Kazimierz Dolny is a village with quite extraordinary architecture. it is no longer a real village but a tourist place but it is not too full of trippers and the man in the tourist information centre told me that 80% are Polish. The churches and the houses are remarkable, especially the one in the photograph above.

Then a taxi to the nearest station twenty minutes away and the two hour journey through attractive countryside to Warsaw. 

I had forgotten - twenty years passed since I was last here - that it is beautiful. Warsaw rebuilt after the war - not a brick was left standing by the Germans - is not simply evidence of the rebirth of the human spirit because it was rebuilt under the Communist regime, baroque churches and all. The same Stalin who had partitioned Poland with Germany in 1939. 

One thinks all the time of what the Germans did here in the war. It feels like a sort of morgue.

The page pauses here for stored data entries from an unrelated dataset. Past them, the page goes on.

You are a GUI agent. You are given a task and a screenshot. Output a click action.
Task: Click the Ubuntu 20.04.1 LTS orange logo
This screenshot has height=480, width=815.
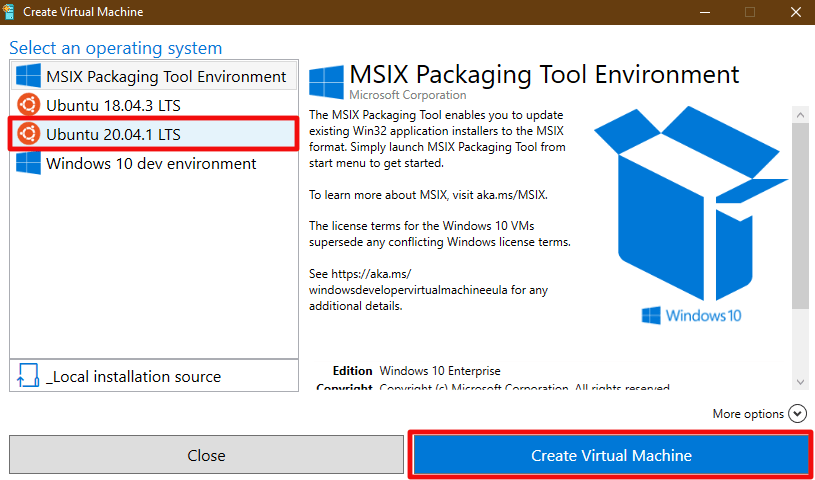click(28, 134)
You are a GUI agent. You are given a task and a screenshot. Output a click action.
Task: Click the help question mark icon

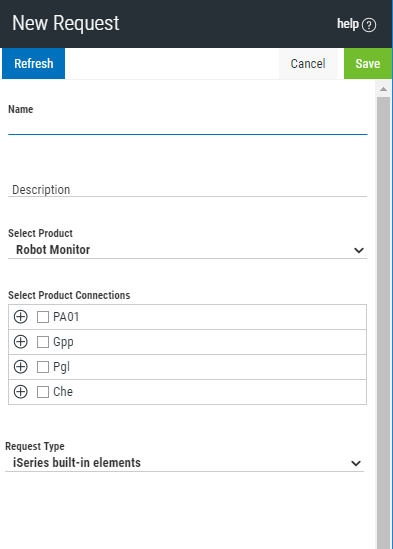[369, 25]
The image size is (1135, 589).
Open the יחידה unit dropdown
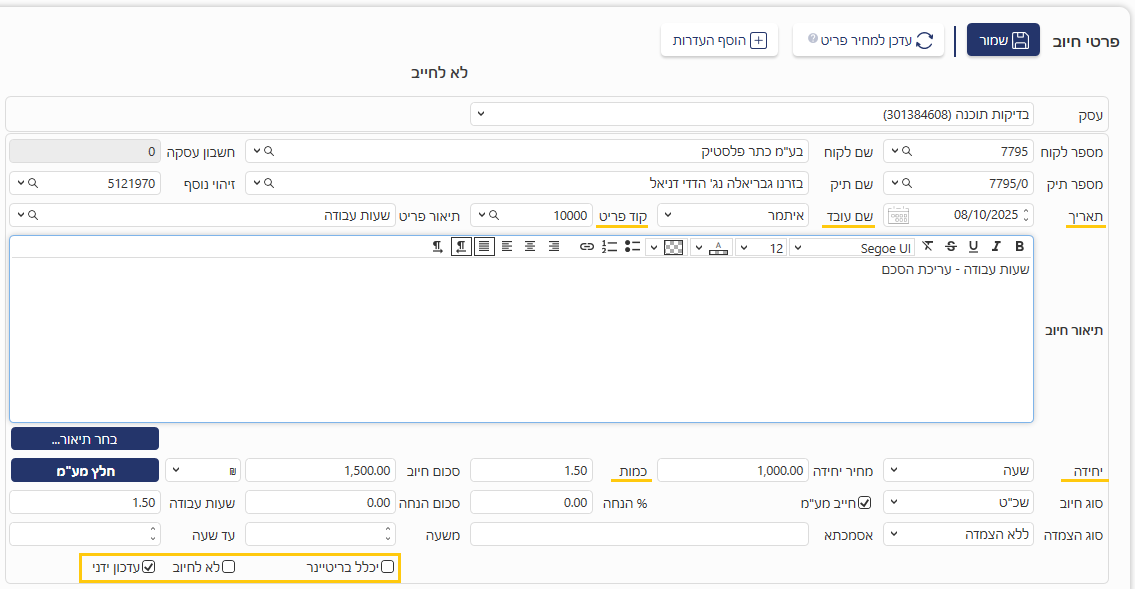click(958, 471)
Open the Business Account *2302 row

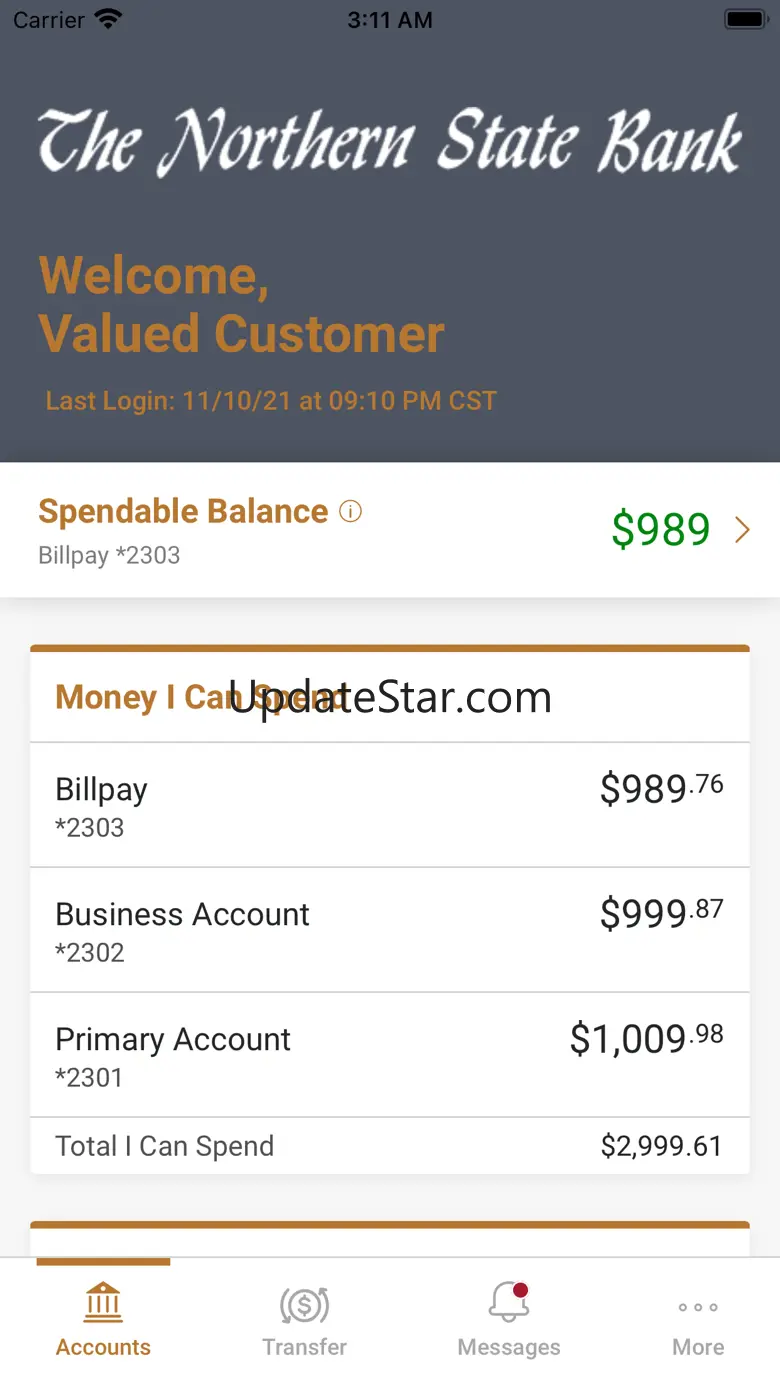[390, 930]
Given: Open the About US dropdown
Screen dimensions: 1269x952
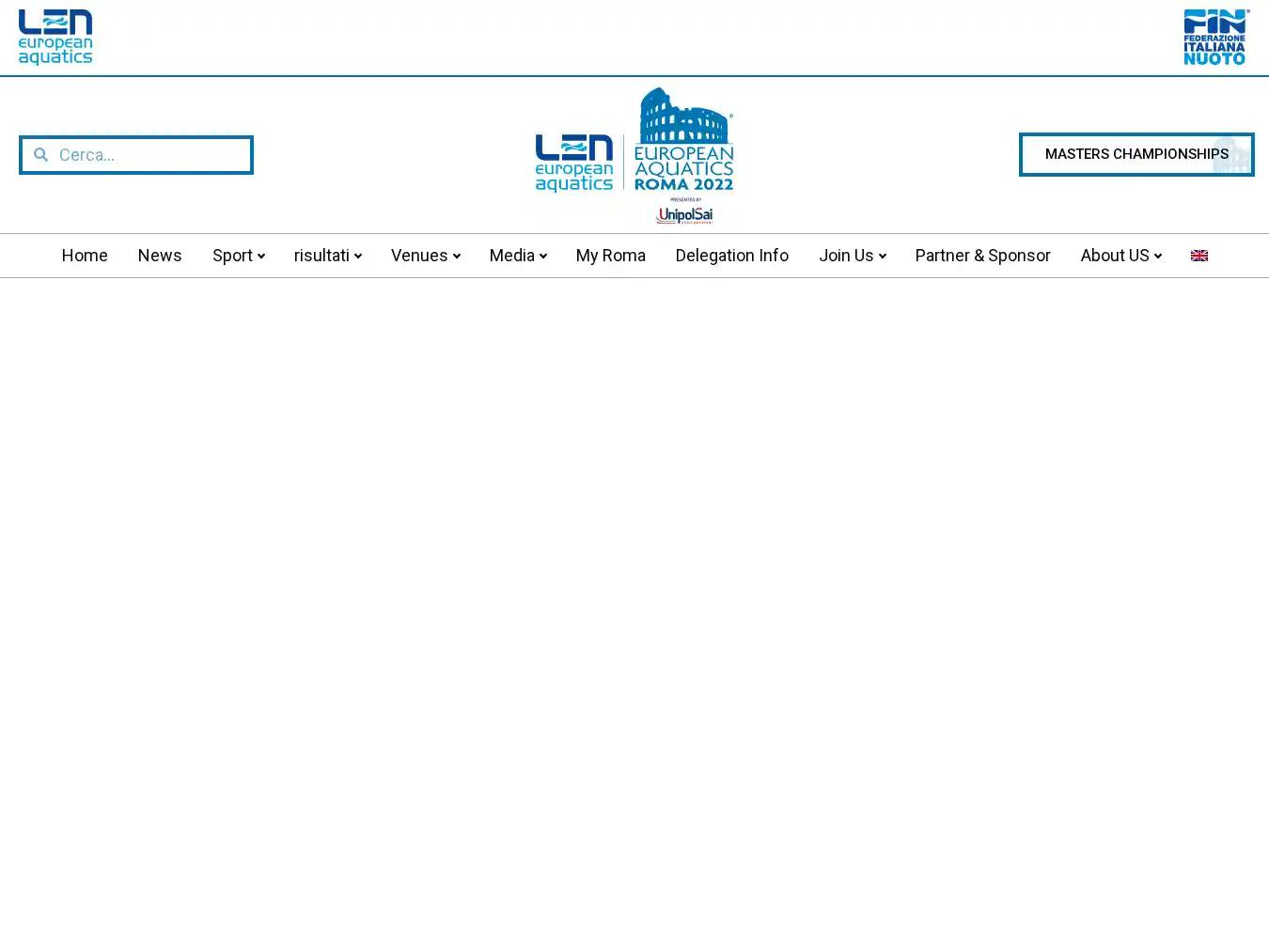Looking at the screenshot, I should pos(1120,256).
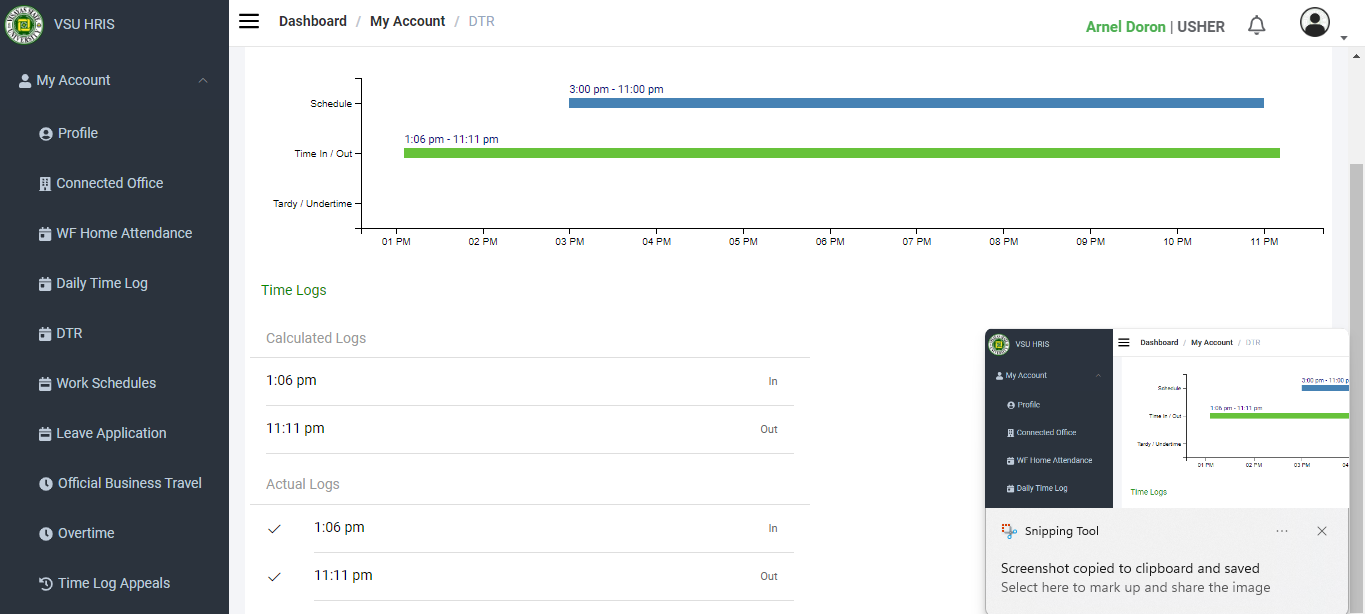
Task: Open WF Home Attendance page
Action: pos(123,233)
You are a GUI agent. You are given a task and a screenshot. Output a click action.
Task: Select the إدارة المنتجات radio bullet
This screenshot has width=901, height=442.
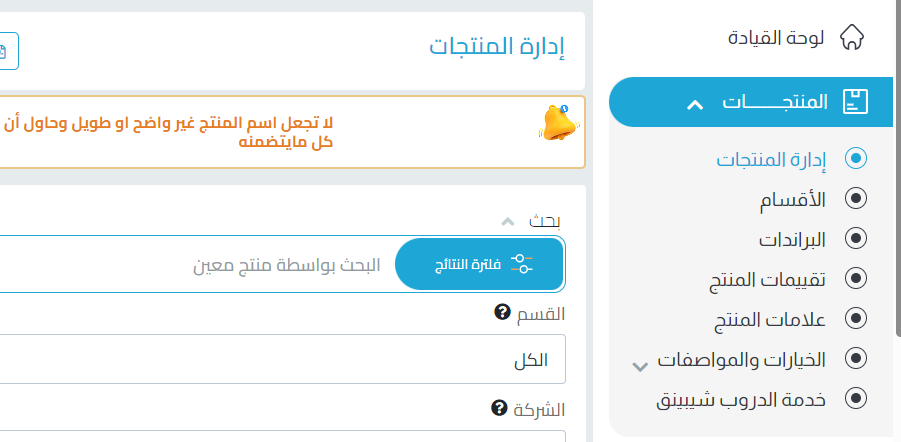[855, 158]
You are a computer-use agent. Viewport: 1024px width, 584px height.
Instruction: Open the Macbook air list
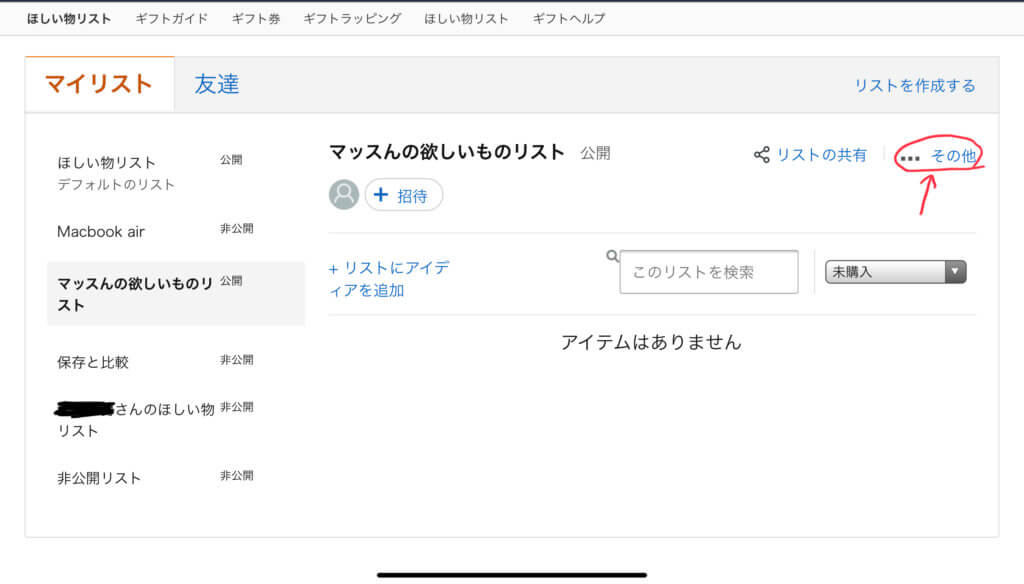[101, 231]
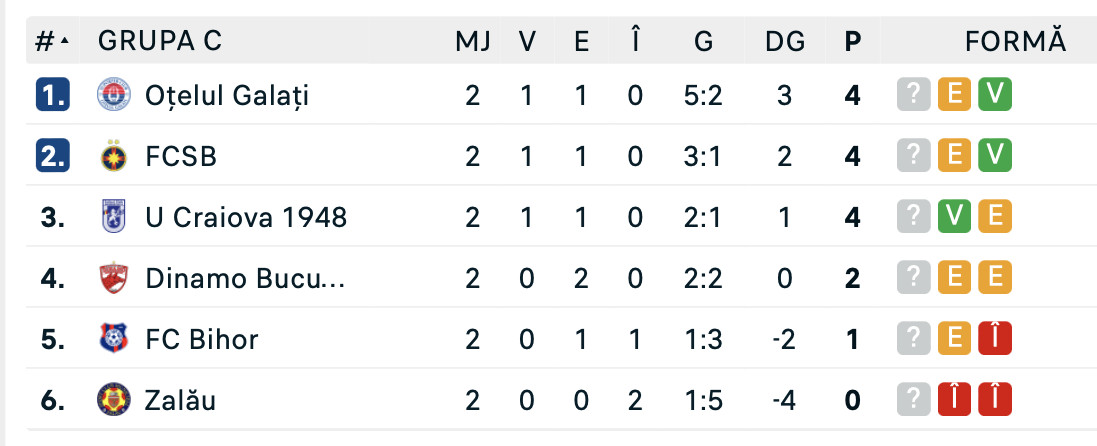Click the U Craiova 1948 crest
Screen dimensions: 1097x446
coord(112,217)
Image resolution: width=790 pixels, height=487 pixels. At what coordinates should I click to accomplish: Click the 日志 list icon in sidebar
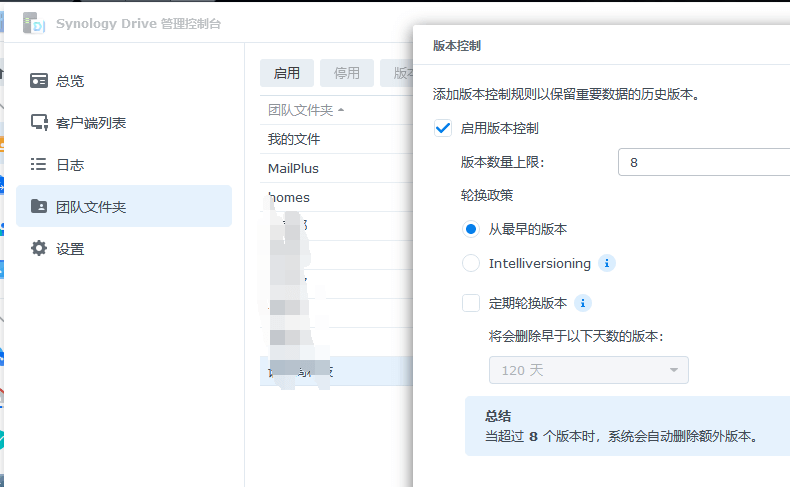click(x=39, y=164)
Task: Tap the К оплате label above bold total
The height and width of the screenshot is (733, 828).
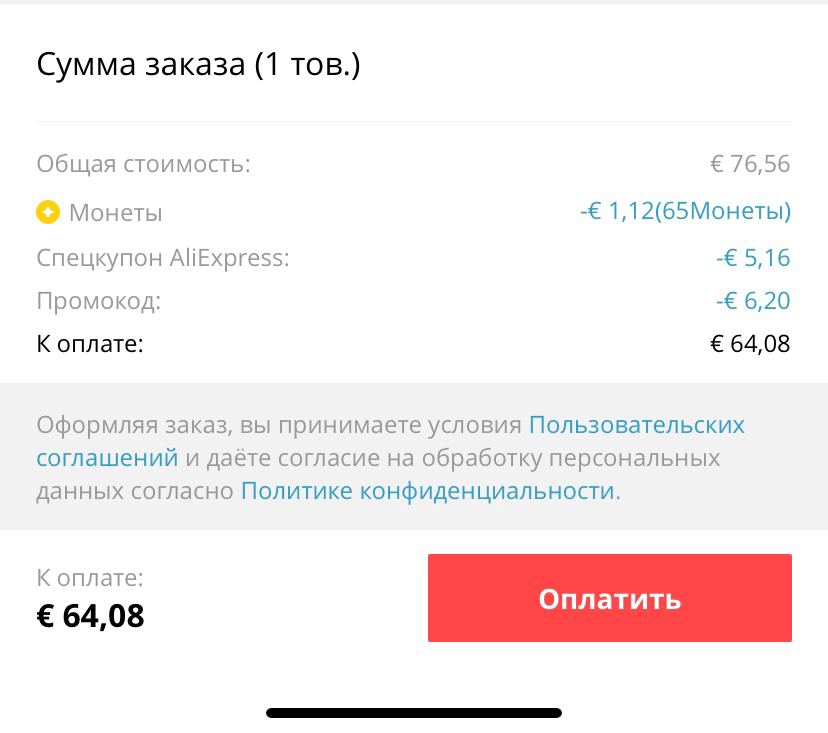Action: click(90, 577)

However, Warsaw is something for Poles to take pride in as well as sorrow. The old town itself is pretty and wisely they did not rebuild the mid and late 19th century buildings but rebuilt it as it had been earlier, but it is a place for tourists, a kind of Covent Garden. Much more interesting is the long Royal Route which winds through a mile or more to the old town, full of copies of wonderful airy classical buildings. Someone said a copy is an act of cowardice following an act of courage but I wonder if this should apply to Warsaw and decide that clearly it doesn't. The centre of Warsaw is a very attractive and does make Bucharest look the shabby compromised place that of course it is.

Like Sweden, Poland does not quite feel Germanic, at least not in these parts which were annexed by Russia - and not in Cracow which was part of Austria either. Poland is herself.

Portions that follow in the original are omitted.